Westmonster claims there could be another General Election in the region.

The Spanish government has secured the support of the Catalan opposition party to hold a fresh General Election in the region in January.
The Socialists’ Party of Catalonia (PSOE) said they approved of a package of unprecedented measures which will see the central government in Madrid impose direct rule on the region until fresh elections can be held.
Tensions reached boiling point yesterday after Spain’s Prime Minister, Mariano Rajoy,  said he would hold a special cabinet meeting on Saturday to invoke Article 155 of the Spanish Constitution, which would suspend Catalonia’s autonomy.

And ITV News says the king of Spain is fighting any potential breakaway.

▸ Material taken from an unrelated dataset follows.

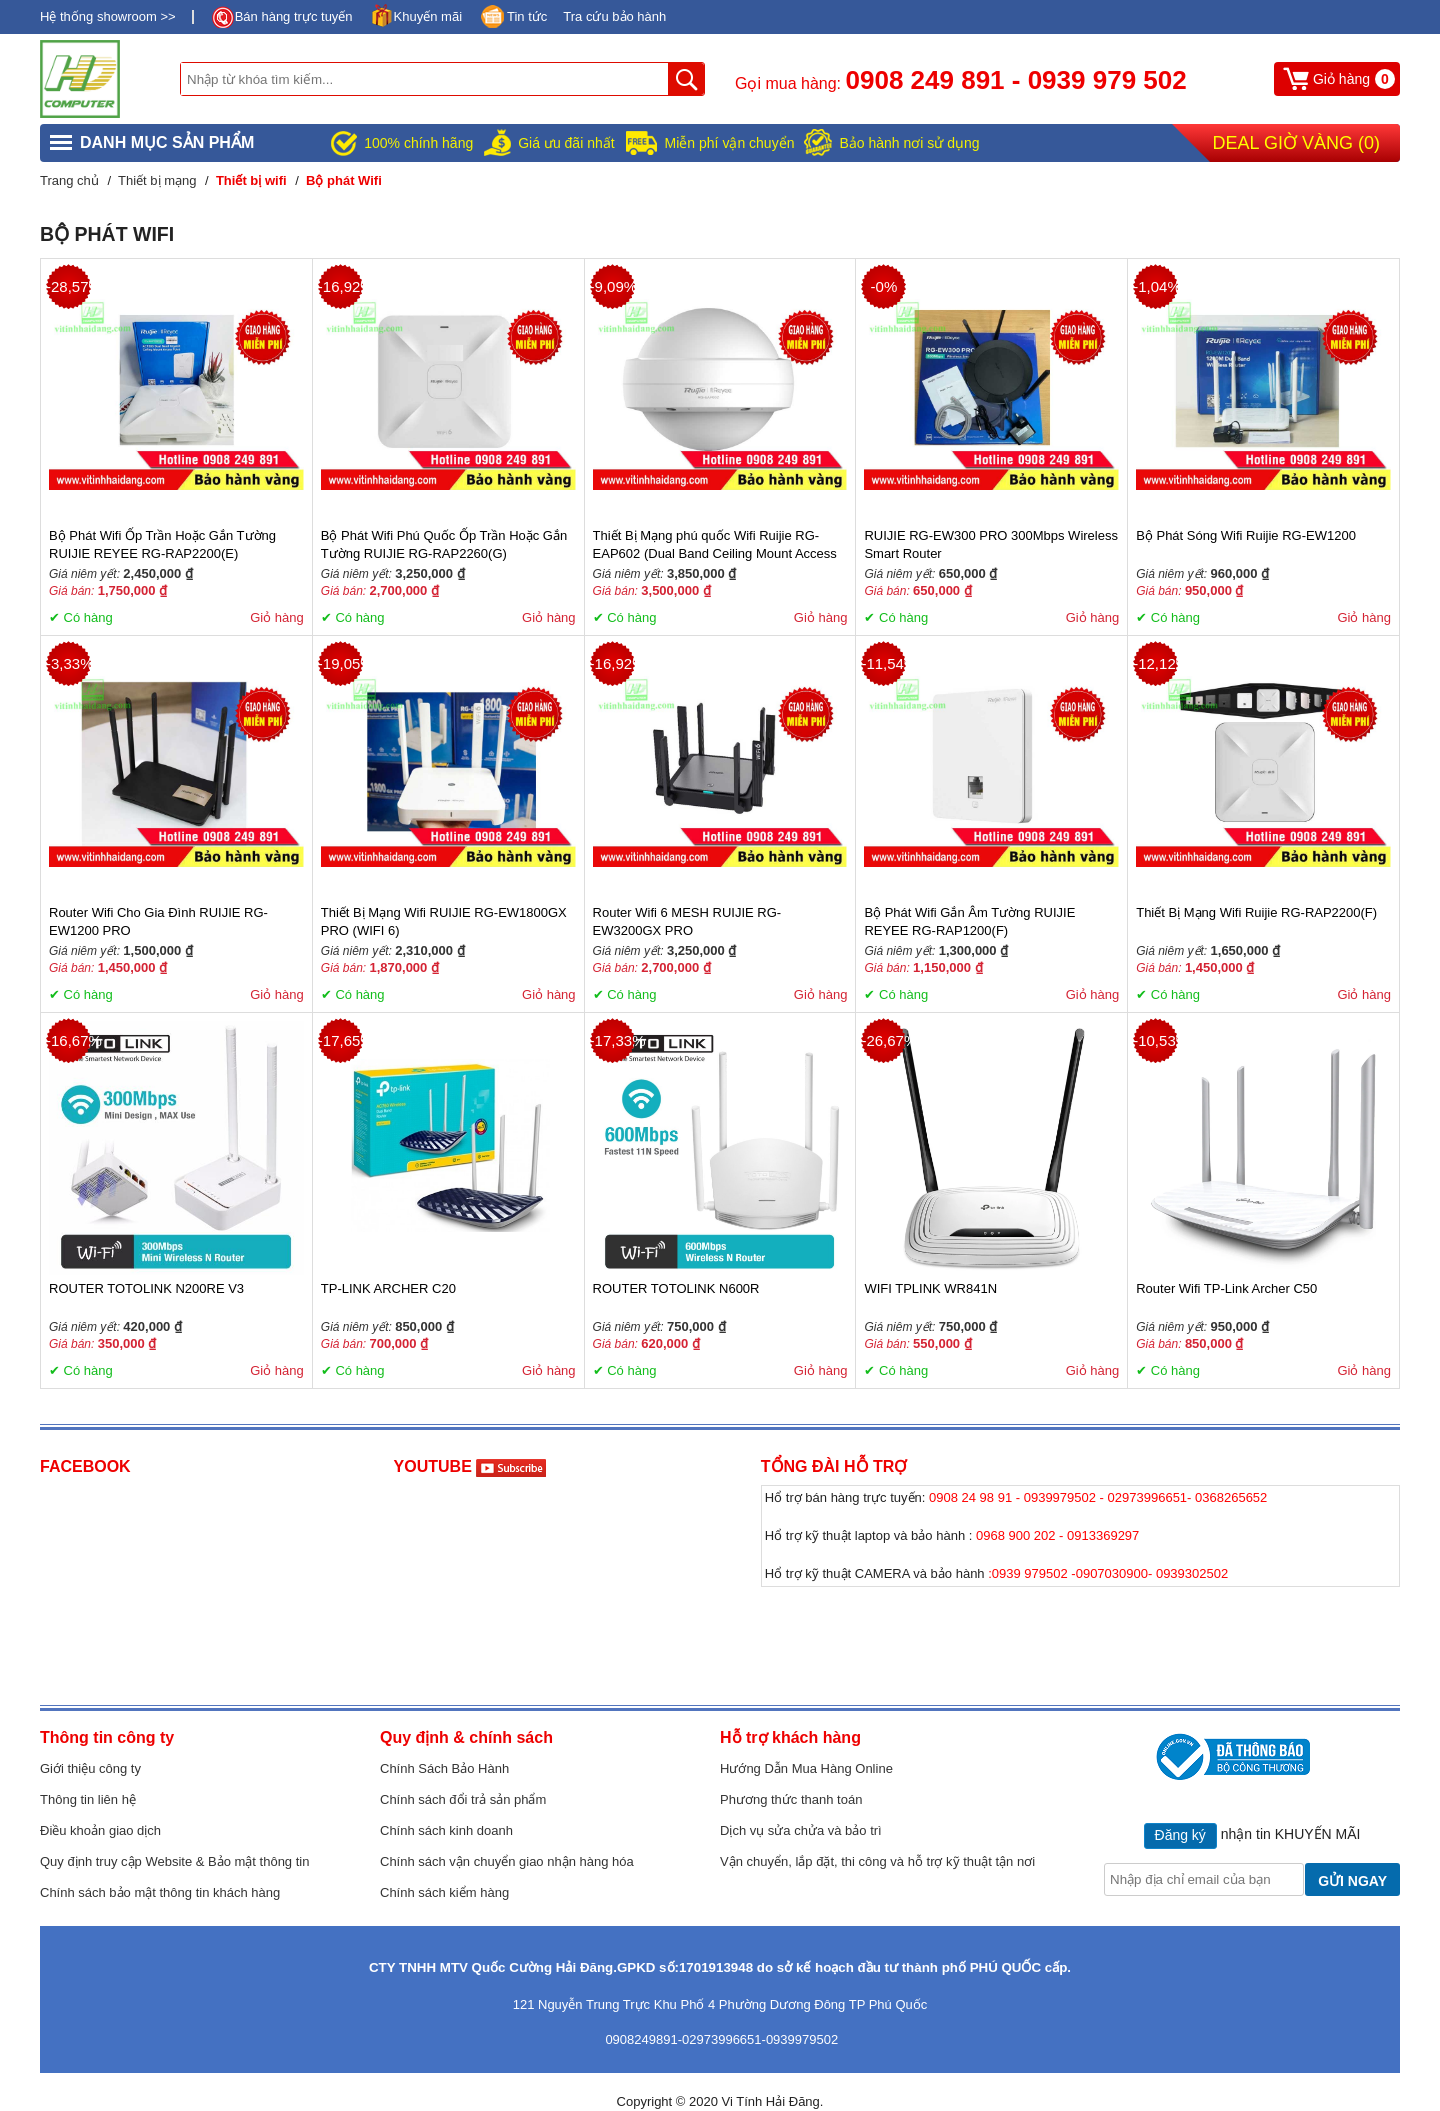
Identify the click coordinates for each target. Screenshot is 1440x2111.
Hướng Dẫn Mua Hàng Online (806, 1768)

Catalonia “is and will be an essential part” of Spain, King Felipe VI said on Thursday, adding that everyone must respect the Constitution and the principles of parliamentary democracy.
Felipe’s intervention, the second during the constitutional crisis, came as Madrid plans to  impose direct rule on the region after Catalonia’s leaders threatened to declare independence.
Spain’s Constitutional Court ruled that Catalonia’s recent referendum on secession was illegal and the Spanish parliament has rejected the regional government’s attempts to break away.

Storm Brian

The wind and rain of ‘killer storm’ Brian is highlighted in the Sun.

STEEL barricades are being put up in Cornwall as Britain prepares for Storm Brian to batter the country with 70mph gales and lashing rain.
Severe weather warnings are in place with the South West coast expected to see the worst conditions as the “weather bomb” sweeps in from the Atlantic tonight — with warnings in place for Brits to not take selfies with the storms.
Environment Agency workers were today pictured erecting defensive barriers in the Cornish town of Fowey – where Dawn French owns a £5million clifftop mansion.
It’s the first time the steel fences, usually reserved for protecting cities from swollen rivers bursting their banks, have been used on the Cornish coast.

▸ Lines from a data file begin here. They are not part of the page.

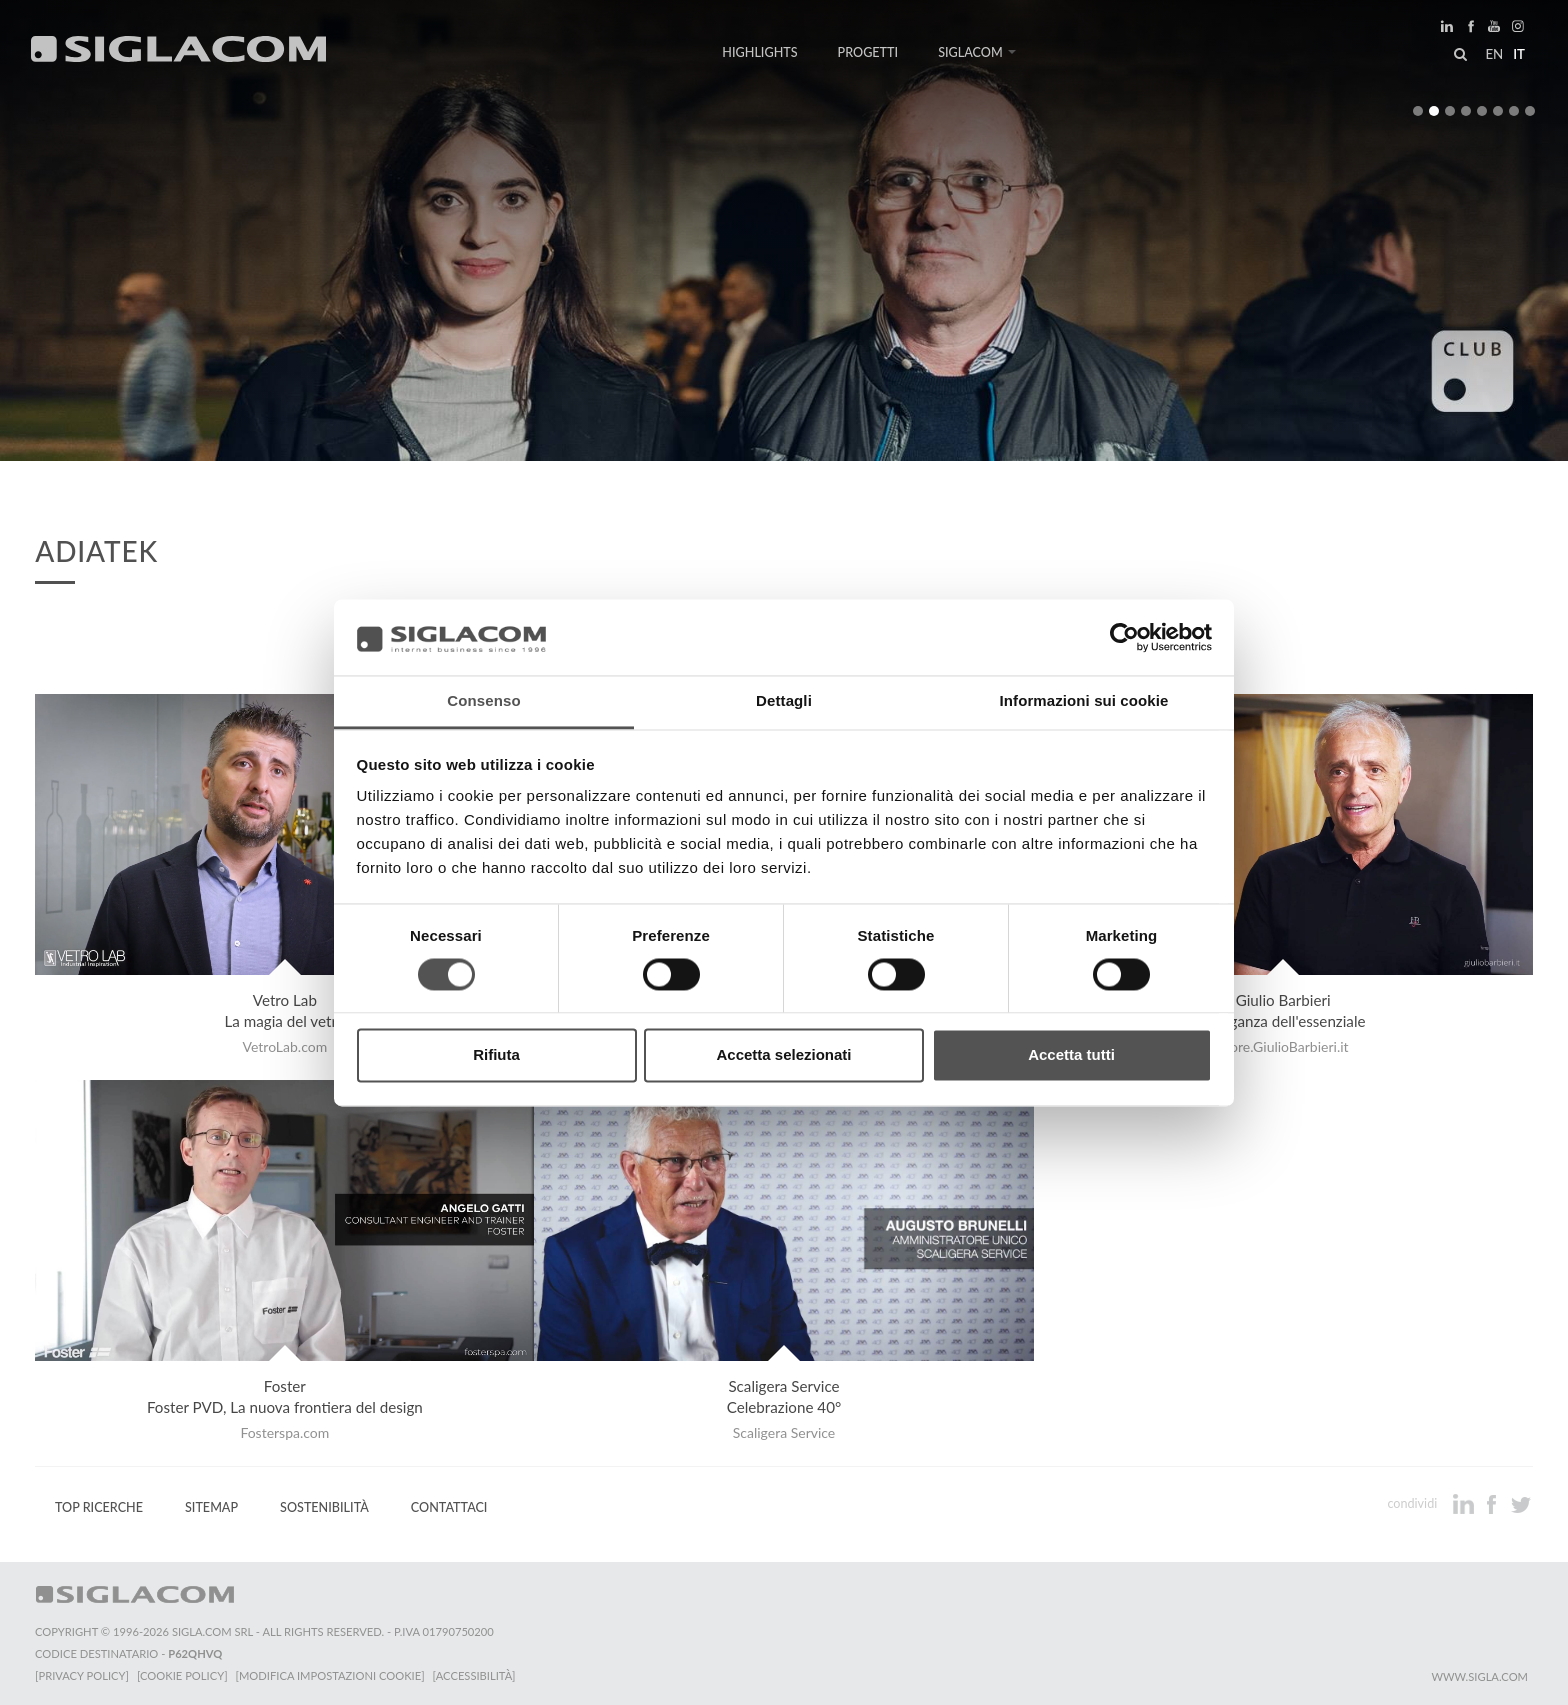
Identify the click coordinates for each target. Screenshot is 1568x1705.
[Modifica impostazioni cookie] (330, 1675)
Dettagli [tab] (784, 701)
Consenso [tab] (483, 701)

And the Star claims the country is bracing itself.

BRITAIN is bracing itself for the arrival of Storm Brian as gale force winds look set to bring widespread disruption. Forecasters have warned of potential power cuts, flooding and transport delays as superstorm Brian crashes into the UK.
Treacherous 70mph winds are likely to set in this morning prompting the Met Office to issue weather warnings.
Boffins put out a yellow warning across Wales, southern England and the Midlands, which will remain until midnight.
Chief forecaster Dan Suri said: “Gusts between 45 and 55 mph are expected widely within the warning area, with gusts of 60 to 70 mph along exposed coastal areas.
“These are expected to coincide with high tides, leading to locally dangerous conditions in coastal parts.”

ITV News also has the story.

Britons are braced for a windy and rainy weekend as Storm Brian sweeps up from the south coast. The weather is expected to cause widespread disruption, including power cuts, flooding and transport delays.
Winds of up to 70mph are forecast to batter southern coastal areas from the early hours of Saturday, before making their way north.
A yellow warning for all of the southern and western coast is in place from 4am, but also applies as far as Cumbria and Lancashire in the north-west.
The blustery conditions are expected to coincide with high tides, with the potential to cause treacherous waves, the Met Office warned. Many parts of the UK will also endure a night of heavy rain on Friday evening.